Dr Shane Gordon, co-lead for the NHS Alliance’s Clinical Commissioning Federation, said: ‘The noises that I’m hearing from the Department of Health indicate everybody will be allocated a budget and what we don’t have is the detail about whether they will be able to block that back.
‘I’m sure there will have to be that level of compromise otherwise GPs will say “thanks, but no thanks” and there will be a battle with the BMA.’
Dr James Kingsland, PBC clinical network lead and NAPC president, said the days when GPs could say ‘I’m just a GP’ were over.
‘Someone else has to manage the budget for them and that could be the consortium or their neighbouring practice. The idea that practices can just carry on or be a conscientious objector [to PBC] will no longer be possible.’
He added: ‘If a GP is saying they don’t want to commission or be a budget-holder, then do they want to become someone’s employee or have someone do it on their behalf?’
Dr Kingsland said the latter would still encourage peer review to tackle variations in referrals, which PBC had shown could work.
At a commissioning round-table meeting hosted by centre-right think tank 2020health earlier this month, Dr Kingsland said all GPs were commissioning already.
He told the meeting: ‘It’s not a case of making it voluntary or mandatory but whether the GP is conscious or unconscious that they are making commissioning decisions.’
NHS Alliance chair Dr Mike Dixon said: ‘I think it has been decided that those who want hard budgets and can show an element of competence will be able to get them. Everyone will have a budget, whether a practice or PBC consortium.

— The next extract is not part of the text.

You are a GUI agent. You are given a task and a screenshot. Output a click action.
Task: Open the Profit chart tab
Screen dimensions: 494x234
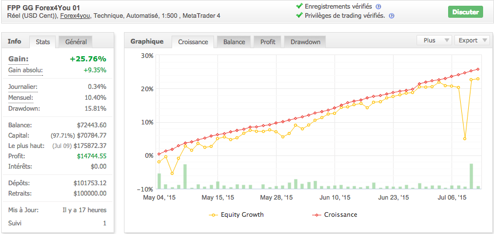(267, 42)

I hope there will be flexibility so you can have elements of the budget and not all of it.
‘I think it’s very likely we will have a new GP contract so that commissioning is something all GPs do in some form so there is some effort to make sure prescribing and referrals are as cost-effective as they can be.
‘My reading is there will be flexibility but that has not been decided. I think there’s going to be big change and nobody will be able to simply hide and hope it doesn’t matter. Everyone will have to get engaged.’
NAPC chair Dr Johnny Marshall said the message he was getting was that the Government wanted all GPs involved: ‘Not everyone will want to be on the board, redesigning services or renegotiating contracts, but everyone will have accountability in the use of resources and that’s consistent with the pre-election message.’